Por | Silvio E. Avendaño C.
En el presente borrascoso encuentro gravada en mi memoria desde la escuela elemental, la definición de la historia, como: “la narración verídica de los hechos más sobresaliente que han ocurrido en el pasado.” Tal definición me llevaba a inquietudes y preguntas. La primera cuestión era sobre la “narración verídica”, la siguiente sobre los “hechos más sobresalientes” y la última por qué la historia se anclaba en el pasado sin relación con el presente.
La primera inquietud lleva a cómo se hizo la narración. ¿Con la secuencia: principio, nudo y desenlace? Y, por otra parte, la certidumbre de estampar en el relato la verdad a diferencia de lo que era falso. O también que la narración plasmaba una realidad que era cierta, a diferencia de la ilusoria o inexistente.

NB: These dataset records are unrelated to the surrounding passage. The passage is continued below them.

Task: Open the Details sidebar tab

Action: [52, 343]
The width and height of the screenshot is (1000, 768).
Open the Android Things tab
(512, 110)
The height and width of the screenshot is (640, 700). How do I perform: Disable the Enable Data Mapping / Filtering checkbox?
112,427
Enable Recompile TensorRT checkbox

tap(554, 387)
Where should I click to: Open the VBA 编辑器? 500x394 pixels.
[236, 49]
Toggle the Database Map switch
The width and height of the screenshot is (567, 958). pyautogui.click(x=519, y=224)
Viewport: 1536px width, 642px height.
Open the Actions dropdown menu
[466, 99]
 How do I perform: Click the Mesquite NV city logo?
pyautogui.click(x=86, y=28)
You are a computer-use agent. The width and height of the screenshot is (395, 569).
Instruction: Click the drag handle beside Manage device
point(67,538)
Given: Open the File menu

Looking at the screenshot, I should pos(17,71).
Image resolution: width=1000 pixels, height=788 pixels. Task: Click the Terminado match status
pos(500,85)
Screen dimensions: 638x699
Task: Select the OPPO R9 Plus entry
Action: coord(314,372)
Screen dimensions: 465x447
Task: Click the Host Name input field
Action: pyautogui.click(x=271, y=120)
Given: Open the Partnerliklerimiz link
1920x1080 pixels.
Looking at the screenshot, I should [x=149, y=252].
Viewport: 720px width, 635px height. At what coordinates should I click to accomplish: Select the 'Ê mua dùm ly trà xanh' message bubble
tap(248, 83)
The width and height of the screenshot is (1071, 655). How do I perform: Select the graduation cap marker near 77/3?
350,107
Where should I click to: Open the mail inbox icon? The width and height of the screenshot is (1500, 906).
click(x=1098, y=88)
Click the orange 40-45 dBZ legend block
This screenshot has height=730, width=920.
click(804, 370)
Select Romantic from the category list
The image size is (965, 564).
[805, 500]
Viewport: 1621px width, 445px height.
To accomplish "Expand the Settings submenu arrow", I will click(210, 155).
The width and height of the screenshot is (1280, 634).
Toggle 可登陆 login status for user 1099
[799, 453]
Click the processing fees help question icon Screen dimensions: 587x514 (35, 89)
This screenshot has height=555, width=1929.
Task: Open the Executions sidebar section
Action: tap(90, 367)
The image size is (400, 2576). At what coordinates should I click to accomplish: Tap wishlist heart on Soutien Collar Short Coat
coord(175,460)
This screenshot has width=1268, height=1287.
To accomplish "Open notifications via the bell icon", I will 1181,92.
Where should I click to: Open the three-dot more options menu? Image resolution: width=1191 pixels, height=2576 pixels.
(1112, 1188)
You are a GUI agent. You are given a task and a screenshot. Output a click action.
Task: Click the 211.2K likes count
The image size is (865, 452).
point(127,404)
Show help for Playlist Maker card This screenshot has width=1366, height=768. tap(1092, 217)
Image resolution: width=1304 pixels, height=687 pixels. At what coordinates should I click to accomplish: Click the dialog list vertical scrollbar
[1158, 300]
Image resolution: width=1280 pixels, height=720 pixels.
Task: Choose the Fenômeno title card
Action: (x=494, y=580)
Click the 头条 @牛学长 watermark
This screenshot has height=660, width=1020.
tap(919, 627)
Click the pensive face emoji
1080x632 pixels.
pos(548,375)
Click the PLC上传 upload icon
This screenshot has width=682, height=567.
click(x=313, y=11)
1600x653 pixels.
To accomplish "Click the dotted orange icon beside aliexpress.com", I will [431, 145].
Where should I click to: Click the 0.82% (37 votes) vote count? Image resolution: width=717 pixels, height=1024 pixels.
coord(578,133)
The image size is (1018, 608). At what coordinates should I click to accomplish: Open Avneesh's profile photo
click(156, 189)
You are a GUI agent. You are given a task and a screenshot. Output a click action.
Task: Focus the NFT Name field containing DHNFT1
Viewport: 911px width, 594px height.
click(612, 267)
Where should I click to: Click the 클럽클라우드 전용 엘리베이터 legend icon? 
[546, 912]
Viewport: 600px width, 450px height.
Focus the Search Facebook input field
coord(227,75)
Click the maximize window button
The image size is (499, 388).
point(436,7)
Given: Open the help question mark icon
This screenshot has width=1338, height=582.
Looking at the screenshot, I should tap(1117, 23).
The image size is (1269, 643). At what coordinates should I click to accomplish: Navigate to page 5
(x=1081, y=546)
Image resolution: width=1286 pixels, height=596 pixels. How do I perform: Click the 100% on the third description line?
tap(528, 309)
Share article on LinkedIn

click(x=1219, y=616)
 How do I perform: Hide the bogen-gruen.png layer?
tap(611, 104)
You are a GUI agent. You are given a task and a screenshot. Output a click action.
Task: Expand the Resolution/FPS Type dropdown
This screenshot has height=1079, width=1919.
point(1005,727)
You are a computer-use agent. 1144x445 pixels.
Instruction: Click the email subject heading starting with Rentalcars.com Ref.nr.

Los “hechos más importantes” conducen al pedestal de los héroes. Y vagamundeando por la ciudad me encontré con el sector histórico, lugar donde se erigen casas legendarias, placas conmemorativas, estatuas en bronce, panteones gloriosos, “por aquí pasó…” que contrastan con los mendigos extendiendo la mano en espera de una moneda brillante, desplazados en busca de un sitio para colocar sus aperos, titulares de periódicos dando cuenta de asaltos, robos, asesinatos y, los candados-rejas resguardando la propiedad y, los agentes de la ley, recorriendo la ciudad en motos, pidiendo papeles y deteniendo a los malosos.
Y, cuando rasguño esta hoja de papel viene a mí un hecho del pasado que llega hasta el presente deslucido. Y este hecho no es otro que la conmemoración del 12 de octubre, que ha cambiado de apariencia con el paso de las décadas, pues antes era el día del descubrimiento, luego se le asoció con el árbol, a continuación, fue el día de la raza, años más tarde el día de la hispanidad y, ahora, motivo de protesta, dado que no encierra otra cosa que la esclavitud y la servidumbre. Pues bien, hacia 1958 o 1959, el profesor Lucio Amórtegui, en Mosquera (Cundinamarca) celebró la llegada de las tres carabelas. Desde la escuela partieron la Pinta, la Niña y la Santamaría hasta la estación del tren, donde gritó un chaval: ¡Tierra! ¡Tierra! Y, después de llegar a ese lugar desconocido, volvieron los navegantes, (mis compañeros de estudio, casi desnudos con guayucos, plumas y festones), hasta el lugar, en el parque, donde se erigía el reino de Don Fernando y Doña Chava. Los monarcas recibieron la vuelta de Cristóbal con el cargamento de aborígenes que se arrodillaron ante los soberanos. Y, lo que permanece en el recuerdo, en contra del olvido, fue el júbilo de los condiscípulos de portar arco y flechas, de las caras pintarrajeadas, de hacer semejante travesía, para llegar hasta donde estaba la soberana vestida de muselina y de papel brillante. Aunque es bueno aclarar que al terminar el desfile mis compañeros se vistieron porque hacía mucho frío.